The Commissioner suggests that Richardson, 402 U.S. at 390, supports the proposition that she may justify and rationalize the decision of the ALJ with evidence in the record not relied upon by the ALJ, as long as she does not advance a new rationale for affirming the ALJ's decision or is not advancing a finding the ALJ did not make. (Comm'r's Br., p. 12 n.2.) However, Richardson merely stated that judicial review of social security cases is narrow and limited, in part, to determining whether the ALJ's findings are supported by substantial evidence. 402 U.S. at 401. Moreover, the ALJ never stated any of the reasons the Commissioner now proffers for discounting Dr. Becton's opinion. Indeed, the ALJ's perfunctory rejection of Dr. Becton's opinion does not provide this Court with the means to determine whether correct legal standards were in fact applied. Wiggins, 679 F.2d at 1389.
The only reason the ALJ stated to discount Dr.

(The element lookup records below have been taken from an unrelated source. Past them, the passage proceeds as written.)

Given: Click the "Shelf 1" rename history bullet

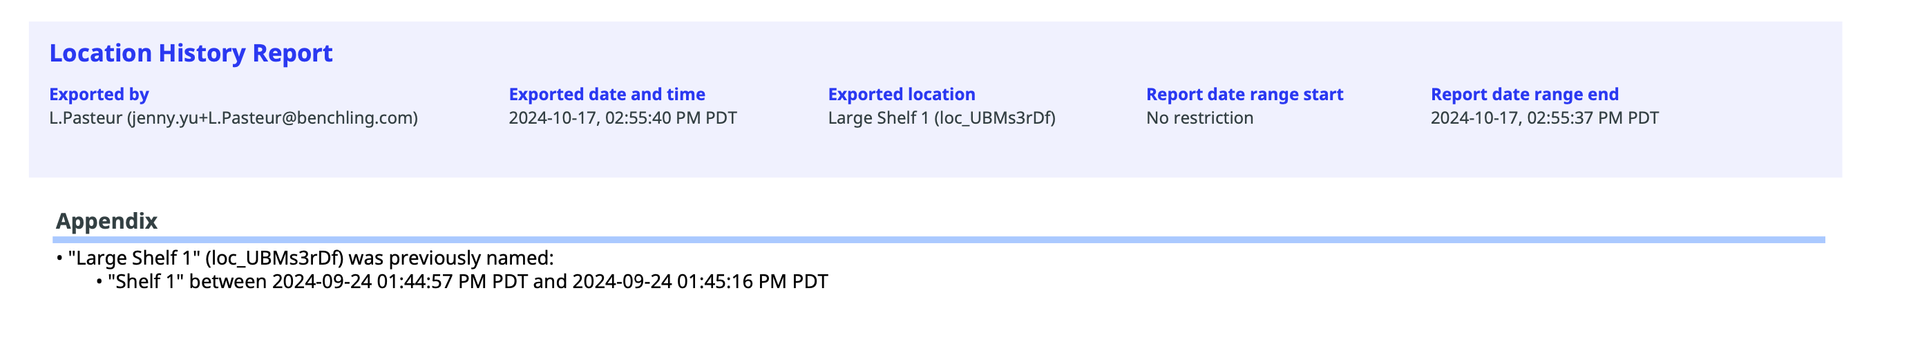Looking at the screenshot, I should [x=462, y=282].
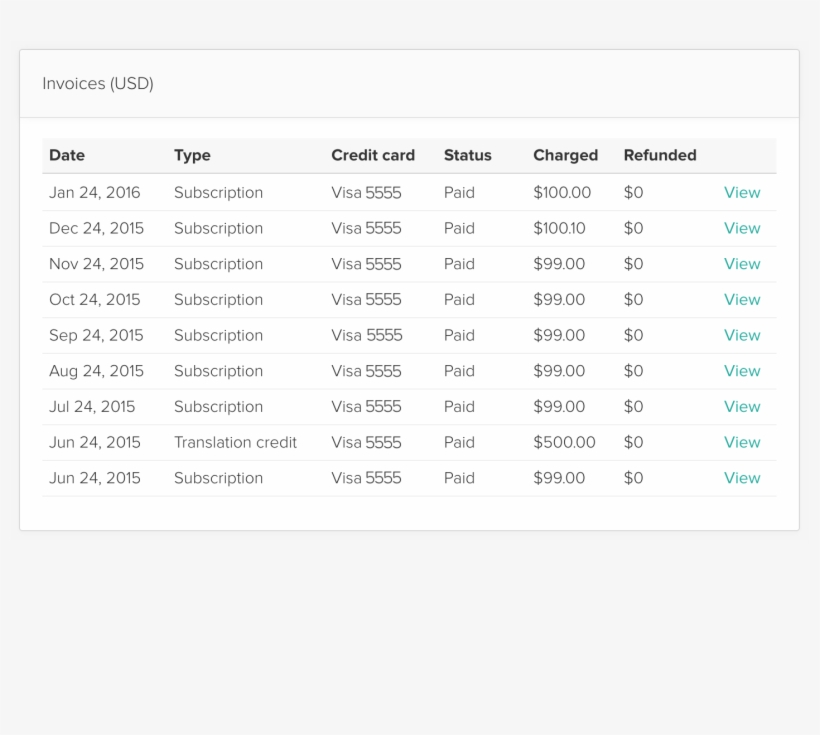
Task: Click the Visa 5555 entry on the top row
Action: pos(366,192)
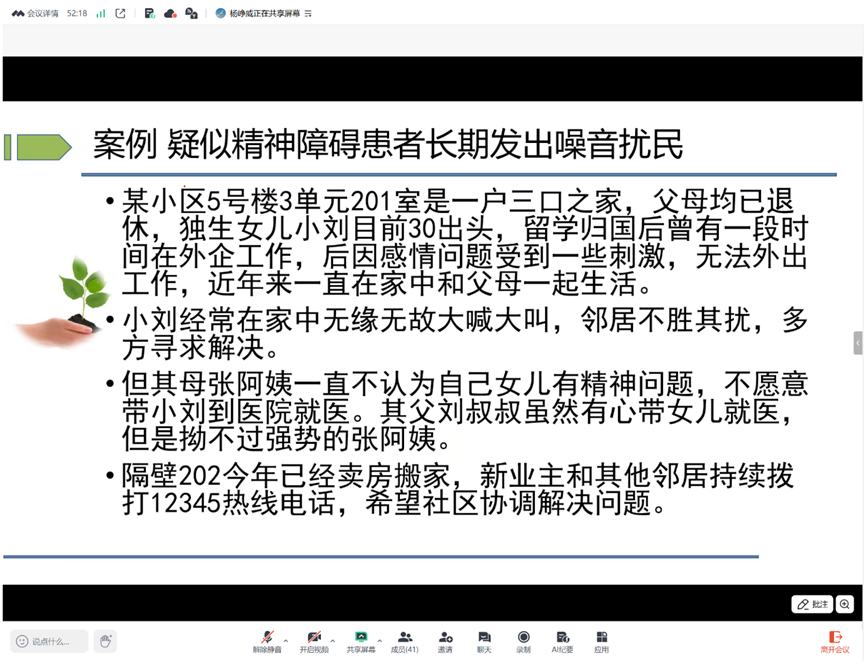Click the Annotate button
Viewport: 864px width, 663px height.
[812, 604]
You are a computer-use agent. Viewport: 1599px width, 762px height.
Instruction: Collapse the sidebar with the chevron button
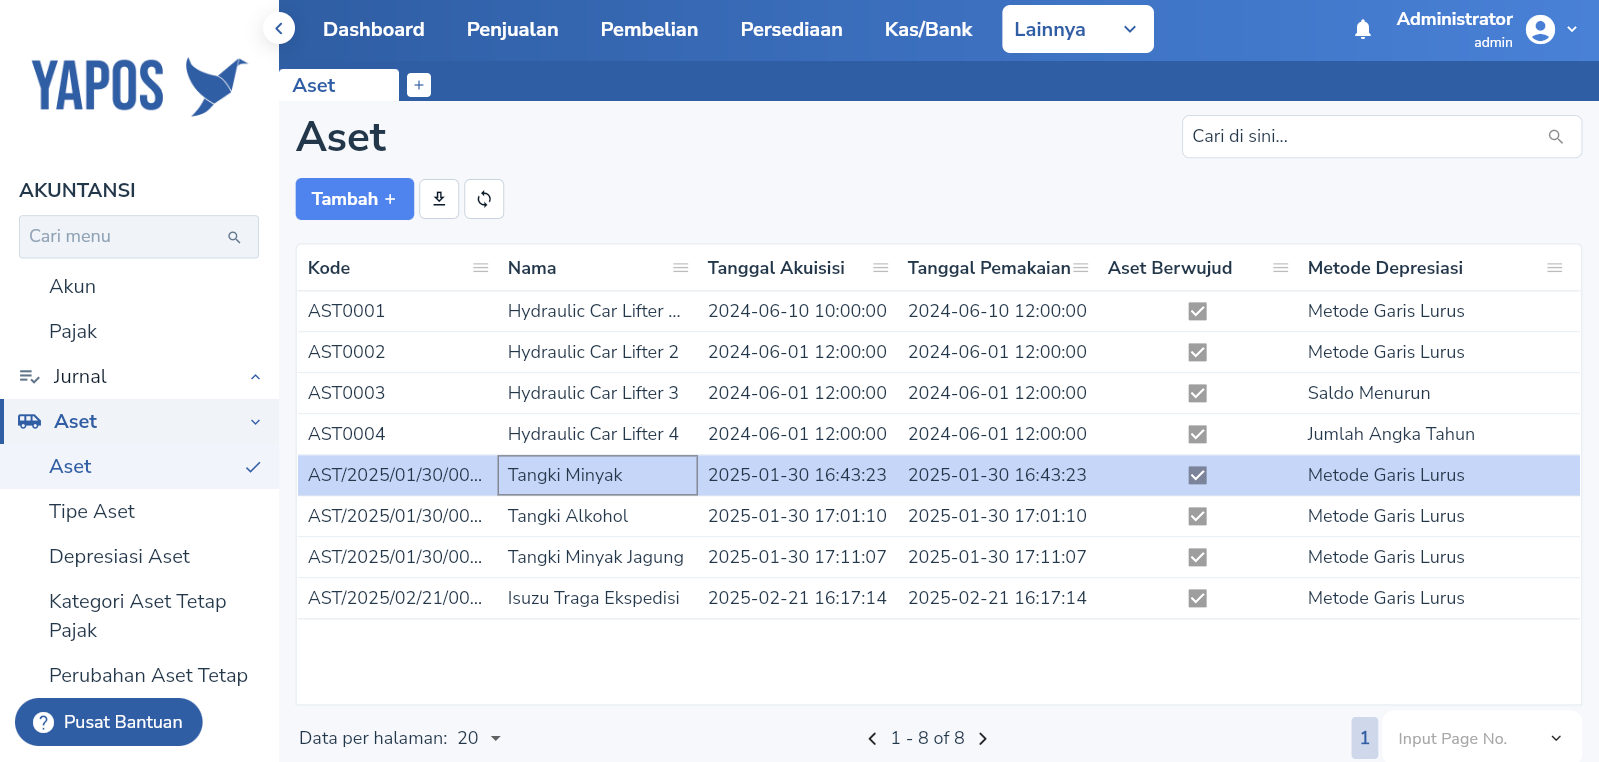pyautogui.click(x=279, y=29)
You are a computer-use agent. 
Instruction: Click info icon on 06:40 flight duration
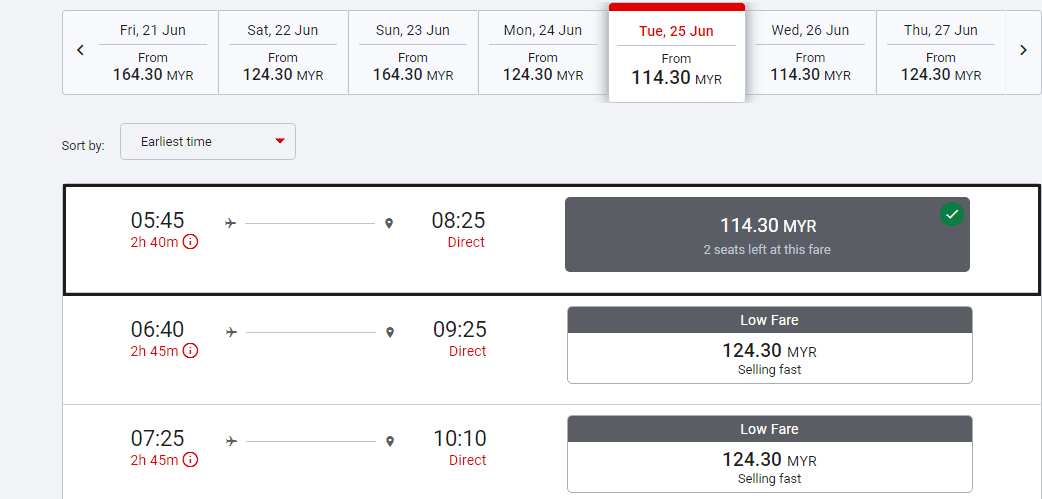190,351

Becton's opinion was that the February 2012 questionnaire "failed to identify what functional limitations were associated with her diagnosis of ADHD." R. 25. However, Dr. Becton's failure to complete an unrelated form a month after she opined Plaintiff met ADHD Listing 112.11 does not constitute good cause to reject Dr. Becton's January 2012 opinion that Plaintiff met Listing 112.11 because it does not demonstrate that the January 2012 opinion is unsupported by objective medical evidence, merely conclusory, or inconsistent with the physician's medical record. Lewis, 125 F.3d at 1440.
In sum, the ALJ's decision is not supported by substantial evidence because he did not demonstrate good cause to reject Dr. Becton's January 2012 opinion that Claimant meets Listing 112.11. As such, remand is warranted. The Court need not reach Plaintiff's remaining contentions. Of course, on remand, Plaintiff's claims must be evaluated in accordance with the three-step sequential evaluating process and in compliance with the applicable regulations and case law in all respects.
For the reasons set forth above, the Court REPORTS and RECOMMENDS pursuant to sentence four of 42 U.S.C. § 405(g), that the Commissioner's final decision be REVERSED and that the case be REMANDED to the Commissioner for further consideration in accordance with this opinion.
SO REPORTED and RECOMMENDED this 21st day of July, 2015, at Augusta, Georgia.